Solved – Why is cross_val_score substantially lower than .score or roc_auc_score

auccross-validationpythonrocscikit learn

I have a trained model, a GradientBoostingClassifier. My dataset is 60 thousand something rows of data that I've split into 66/33 train/test sets. Scoring the model via the .score() method or via sklearn.metrics.roc_auc_score() returns quite reasonable scores:

In: gbc.score(x_test, y_test)
Out: 0.8958226221079691
In: roc_auc_score(y_test, gbc.predict(x_test))
Out: 0.8899345768861056

That 'aint so bad. However when I use cross_val_score I'm getting a substantially lower value:

In: scores = cross_val_score(gbc, df, target, cv=10, scoring='roc_auc')
In: scores.mean()
Out: 0.5646406271571536

The documentation for cross_val_score says by default it uses the default .score method of the model you're using, but that passing a value to the "scoring" parameter can alter that. I've tried both but am somehow getting results that are quite wildly different from both the default .score method and from the roc_auc_score method that I assume cross_val_score uses when I pass scoring='roc_auc'.

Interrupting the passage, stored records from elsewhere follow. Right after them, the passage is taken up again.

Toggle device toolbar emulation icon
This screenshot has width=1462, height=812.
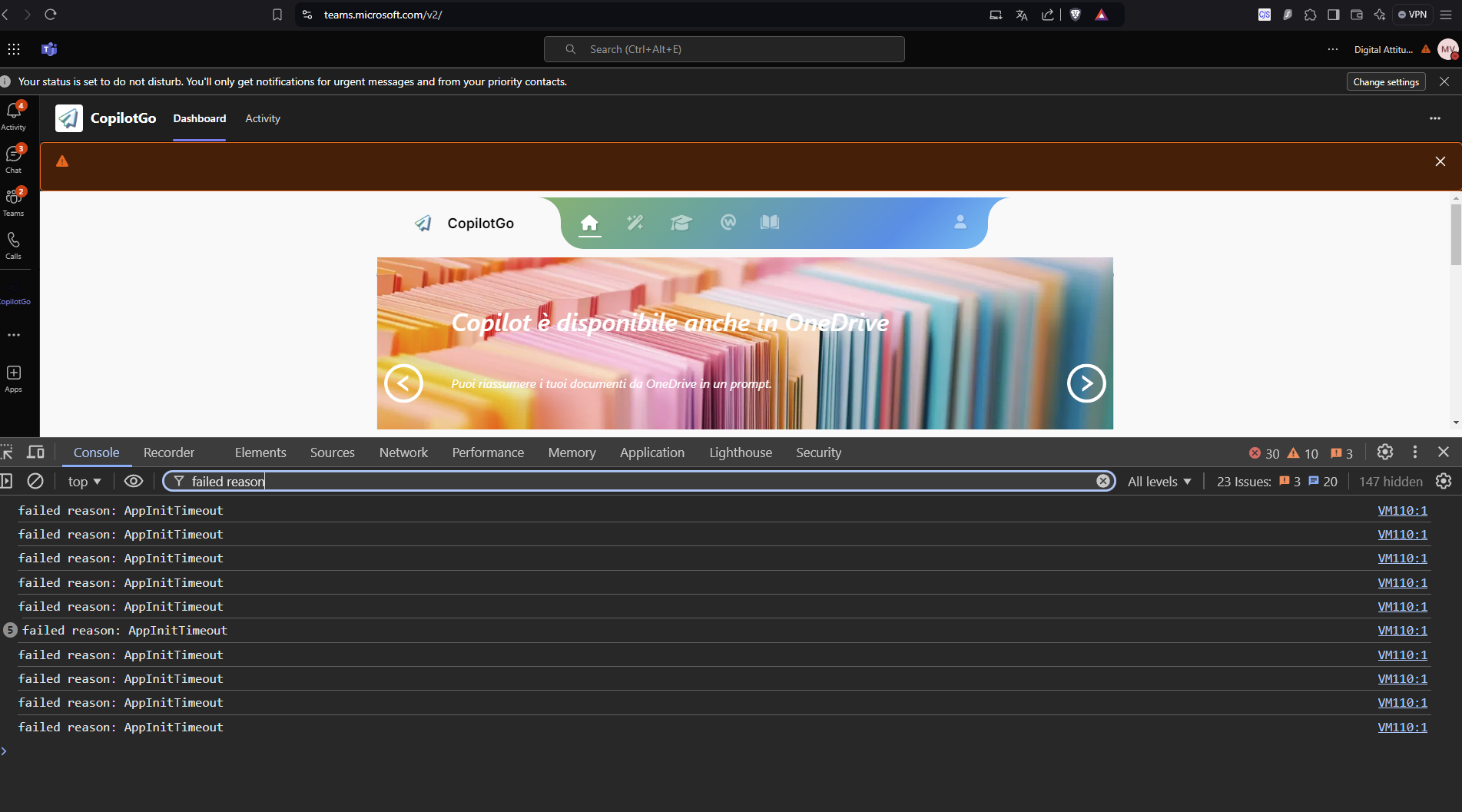pos(35,452)
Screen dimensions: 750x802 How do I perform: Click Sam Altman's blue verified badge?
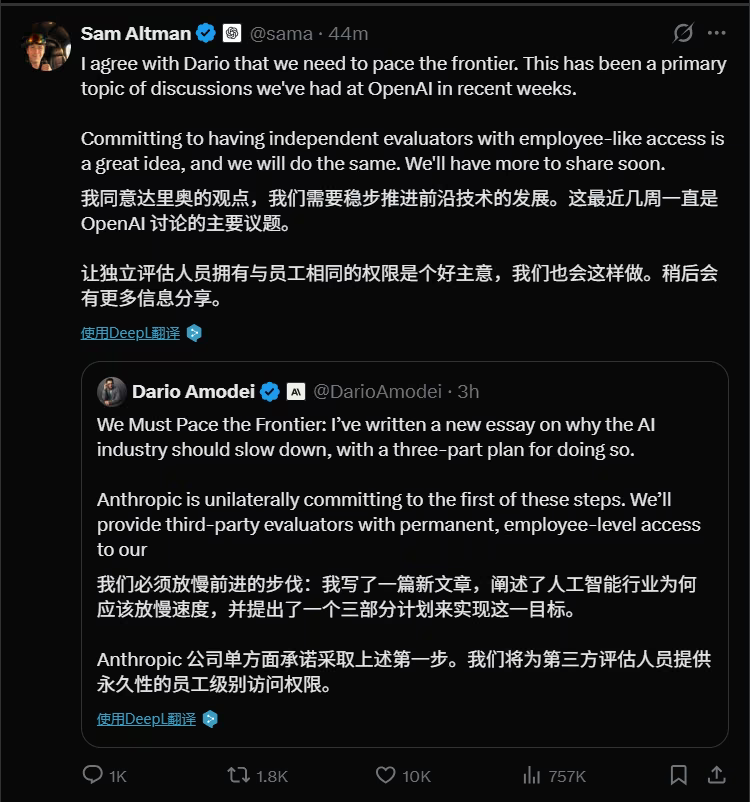pos(206,33)
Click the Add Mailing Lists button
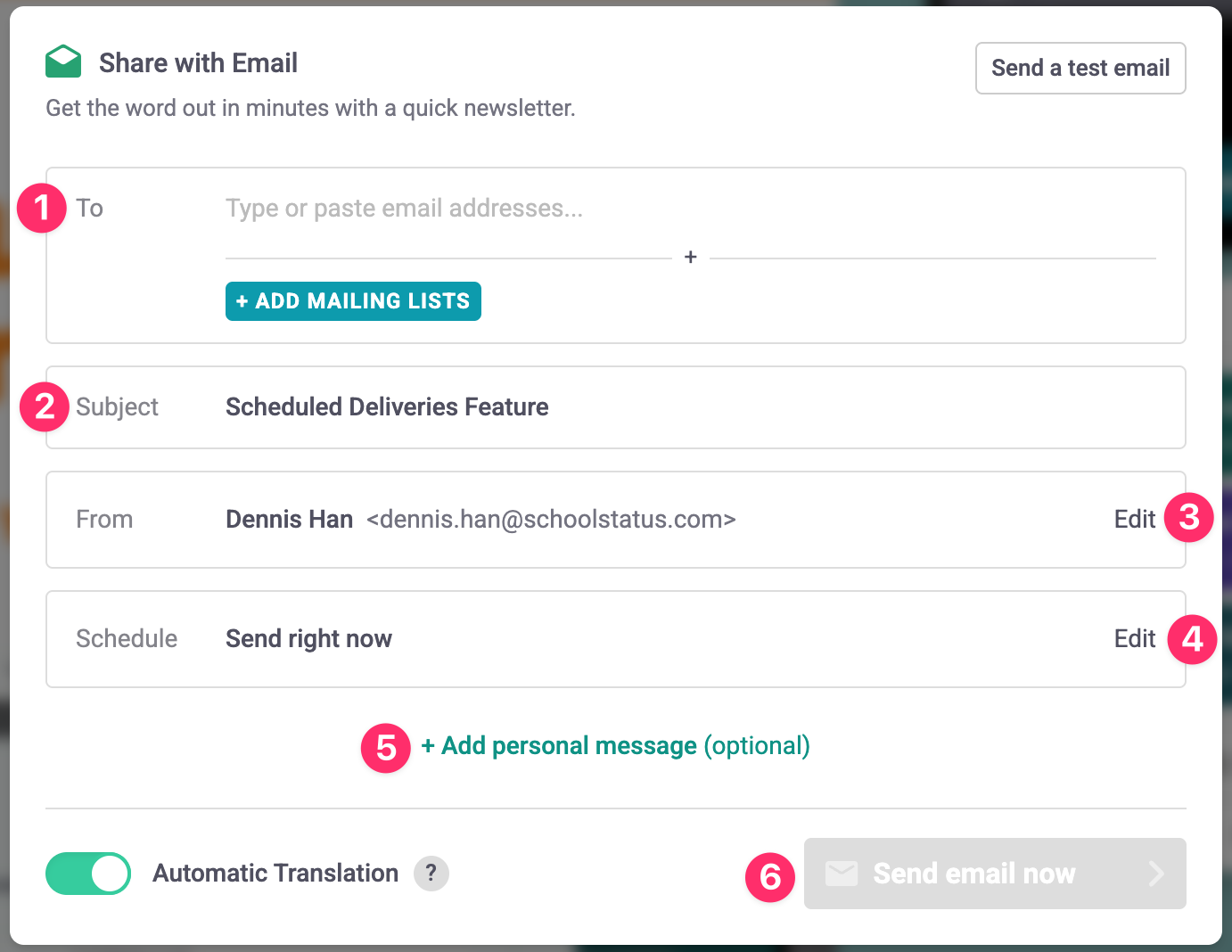The image size is (1232, 952). (353, 301)
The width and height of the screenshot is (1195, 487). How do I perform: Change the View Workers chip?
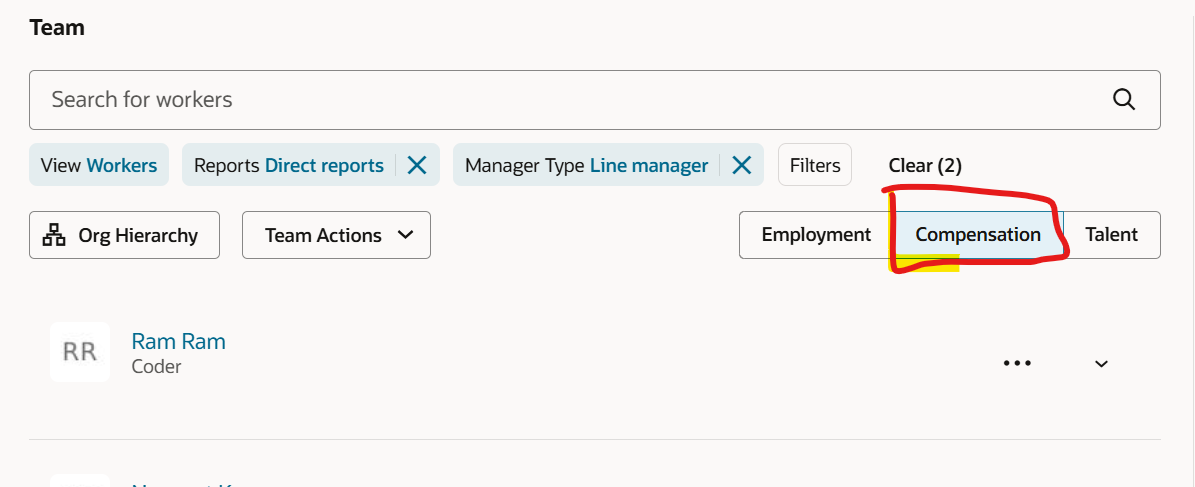[x=99, y=165]
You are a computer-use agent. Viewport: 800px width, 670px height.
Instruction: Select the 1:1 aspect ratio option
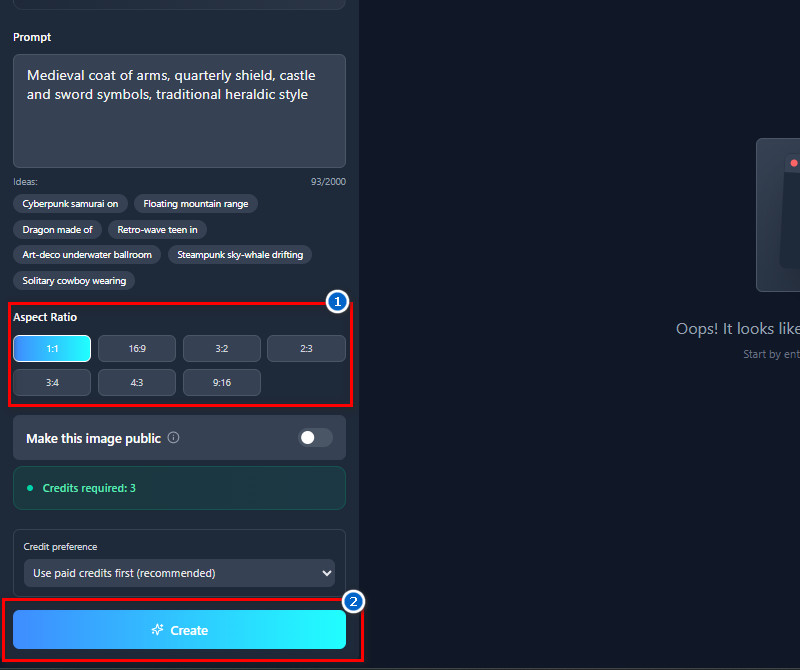pos(51,348)
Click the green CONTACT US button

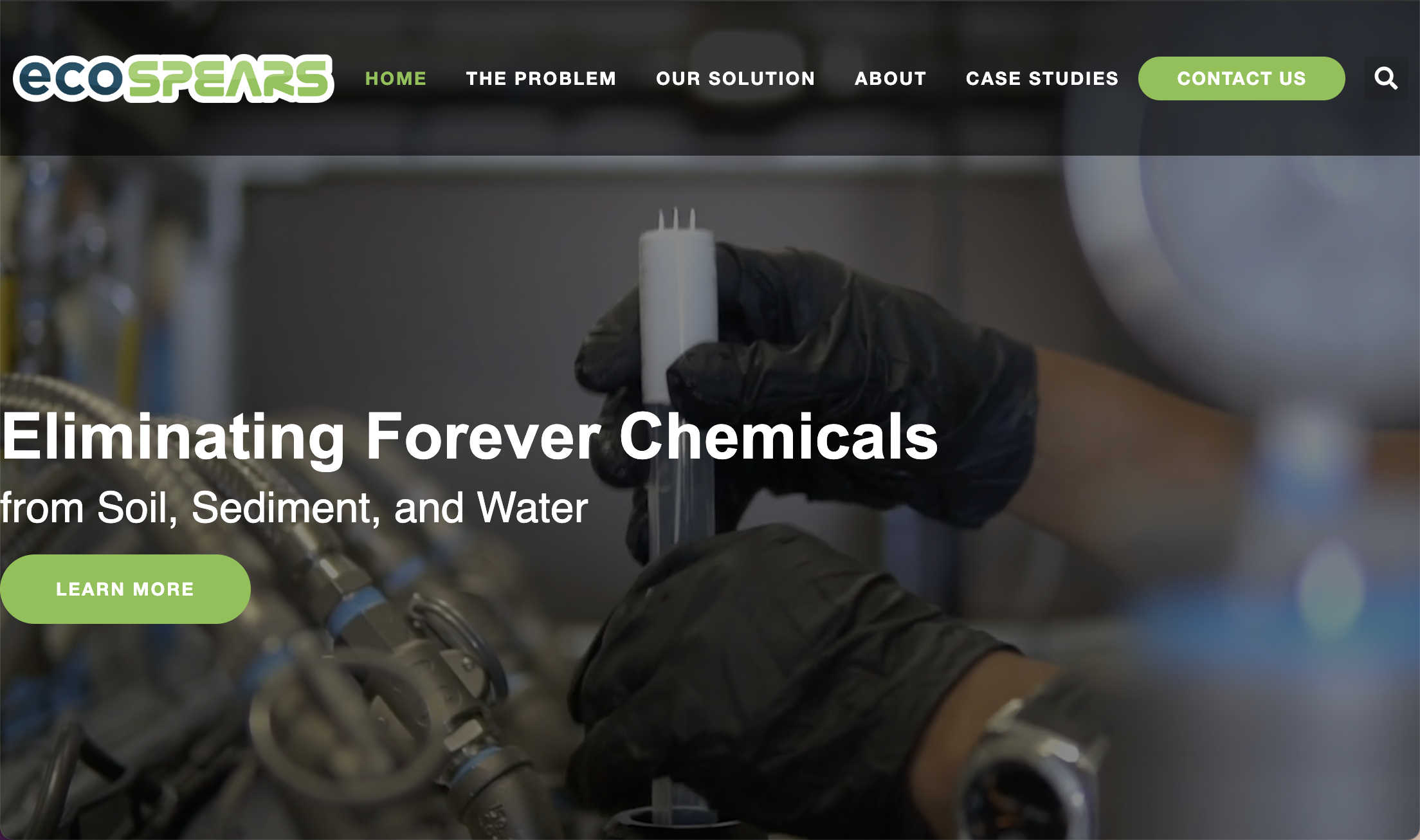coord(1242,78)

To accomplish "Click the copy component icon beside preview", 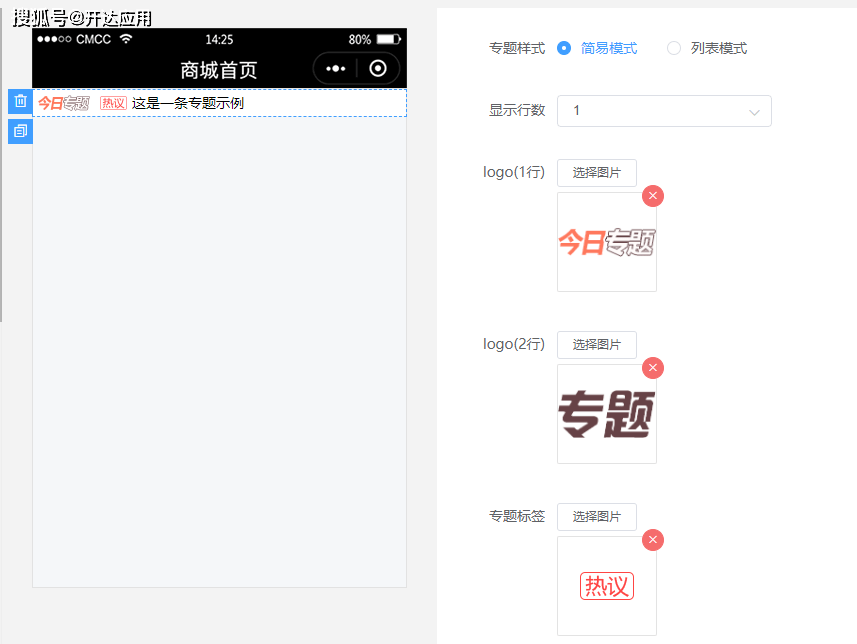I will click(x=20, y=131).
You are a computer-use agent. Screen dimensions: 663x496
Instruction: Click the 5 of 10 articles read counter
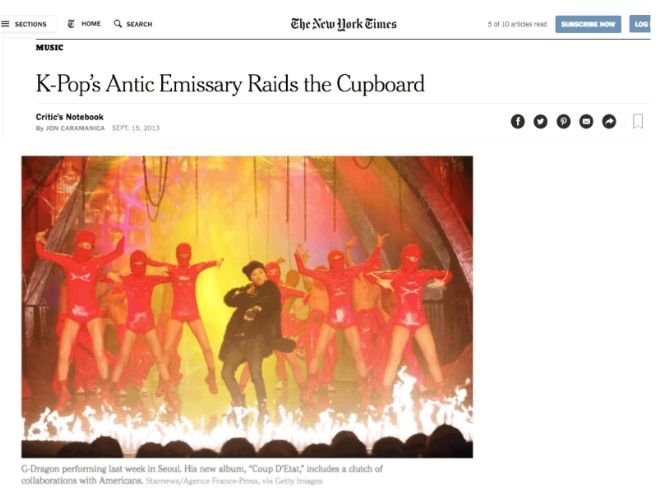[517, 24]
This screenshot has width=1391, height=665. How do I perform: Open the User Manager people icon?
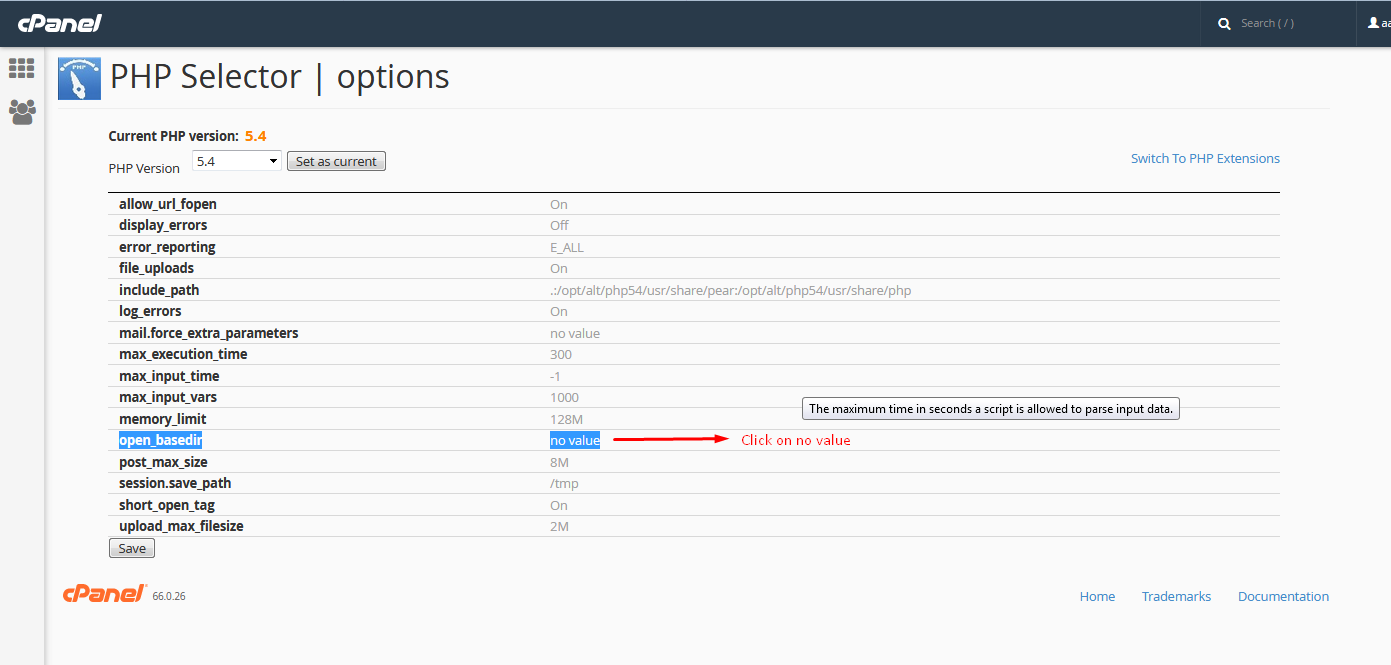pos(22,111)
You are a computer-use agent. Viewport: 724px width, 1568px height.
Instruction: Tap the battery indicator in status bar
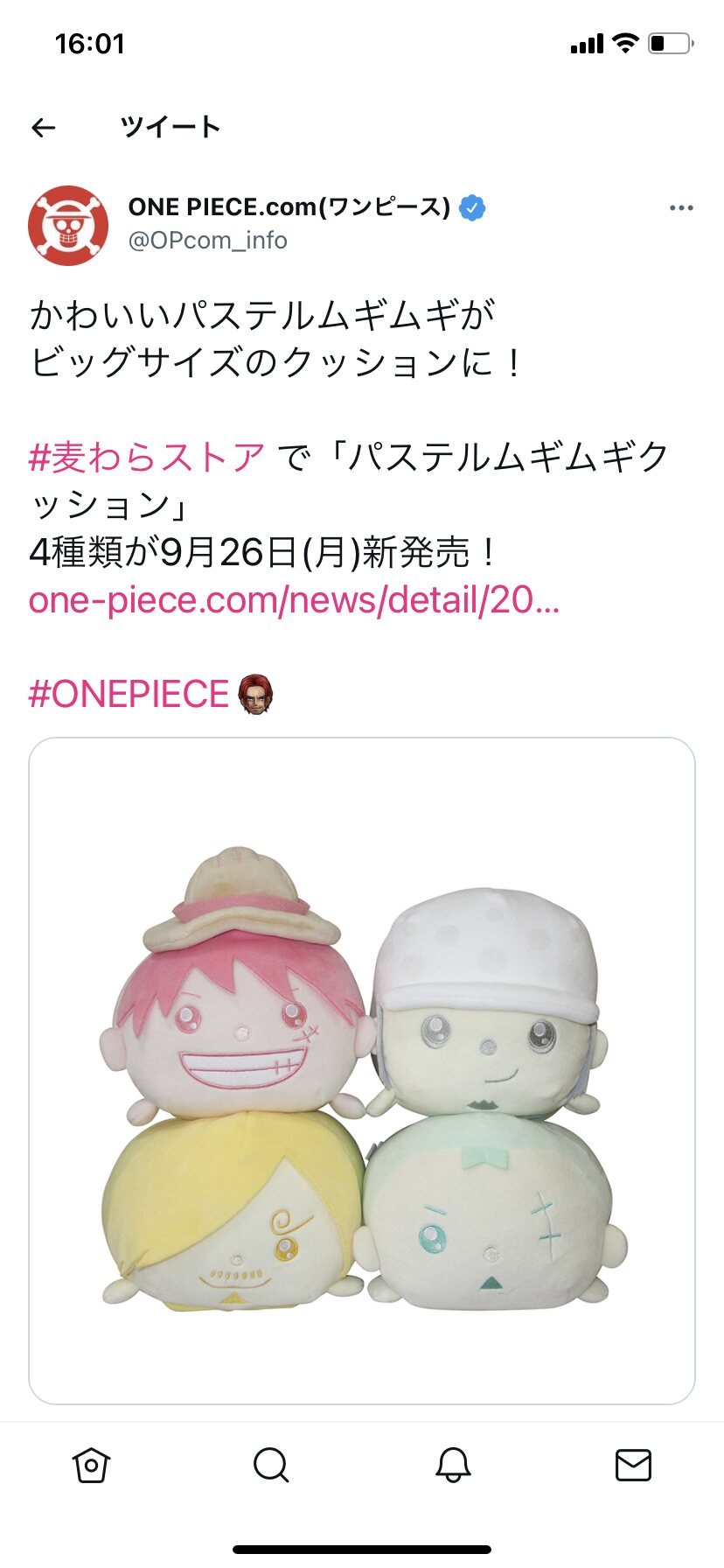[x=671, y=44]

I could understand why this might be the case if I had used GridSearchCV to tune the hyper parameters of the model; in that case I would assume that I've overfit it to the testing set of data. However:

1) I haven't done any tuning at all, it's literally using default parameters
2) I tried to test this by running the following:

val_scores = []
test_scores = []

for x in range(10):
    x_train, x_test, y_train, y_test = train_test_split(
        df,
        target,
        test_size=0.33
    )

    x_train, x_val, y_train, y_val = train_test_split(x_train, y_train, test_size=0.5)

    gbc = GradientBoostingClassifier()
    gbc.fit(x_train, y_train)
    test_scores.append(gbc.score(x_test, y_test))
    val_scores.append(gbc.score(x_val, y_val))

test_scores.mean()
val_scores.mean()

And the scores on both the test and val slices are north of 0.89. There's no random_state in play here so I would expect train_test_split to be slicing randomly enough that any accidental overfitting based on the default parameters of the model really ought to be negated.

So; why might cross_val_score be reporting scores significantly lower than either .score or roc_auc_score?

Best Answer

I eventually found the answer, in this thread:

https://stackoverflow.com/questions/43688058/sklearn-cross-val-score-gives-lower-accuracy-than-manual-cross-validation

which is that by default the means through which cross_val_score slices the folds in my case, StratifiedKFold, doesn't select a random subset of the data but rather just the "top n rows" or something similar. As my data is sorted by date and then by a particular feature this means it has to predict the DV later when it's not necessarily seen some of the values in those 2 features. The answer is to explicitly pass a StratifiedKFold with the shuffle parameter set to True:

 s = cross_val_score(
    df,
    target,
    cv=StratifiedKFold(shuffle=True),
    scoring='roc_auc'
)
s.mean()
0.9595958053830161

Note that the score is higher because I think it's using predict_proba(), which makes sense.